ARTICLE
● ● ●

Methodical testing has many advantages. Perhaps its biggest advantage is that it can be run as an automated test. Computers specialize in repeatedly performing (often mindless) activities, without raising one word of protest. Although a computer would be lousy at the randomness and creativity that shot-gun testing requires, computer-run automated tests fit perfectly with a more methodical approach.
Again, automated tests are often difficult to build, but imagine being able to run them whenever you feel like it, allowing you to get the latest information about which features work and which don't, and how those that don't are broken. You'd also have information about exactly how those features were tested, which can be just as valuable and is often difficult to pry out of a human tester who can't remember.
The ultimate in methodical testing is the form that's most ideally suited to be run by automated tests: the code-path test.
Whereas shot-gun testing is essentially random, and methodical
testing executes predefined commands in a predefined order, code-path
testing tests everything in your CGI script. When you test
code paths, you make sure that you execute every line of code
in your program, no matter how obscure.
NOTE |
Many dedicated programmers perform code-path tests on their code the instant they write it. Although this can be very time-consuming, it can dramatically cut down on the number of bugs |
Code-path testing requires people who know how to program to have a printout of your CGI script next to them as they work. This allows them to read it and create the conditions that cause every path-every subroutine, every conditional, every loop-in your code to be run and tested.
Of course, as tedious as methodical testing can be, code-path testing is even harder. If following a general script of commands is difficult, imagine following the most detailed orders imaginable-the code itself. A human would slowly go crazy getting each and every line in your script to execute under as many different conditions as possible.
This is where automated testing really shines. A computer will happily test a thousand features and never issue a beep of complaint. While a human might decide that he has been over a particular feature enough, a computer will test and retest until you decide that it's done.
Of course, someone must write the automated code-path tests, which can be a huge endeavor. Often, programs to test each and every feature of another program, with as great a variety of input-good and bad-as possible, can balloon to many times the size of the original code.

● ● ●

DATASET EXCERPT
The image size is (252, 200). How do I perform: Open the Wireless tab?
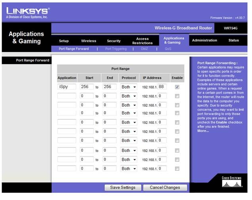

● ● ●

WHAT IS ASKED
Retype, word for word, everything in the software-testing article from "Of course, as" down to "conditions as possible.".

EXPECTED OUTPUT
Of course, as tedious as methodical testing can be, code-path testing is even harder. If following a general script of commands is difficult, imagine following the most detailed orders imaginable-the code itself. A human would slowly go crazy getting each and every line in your script to execute under as many different conditions as possible.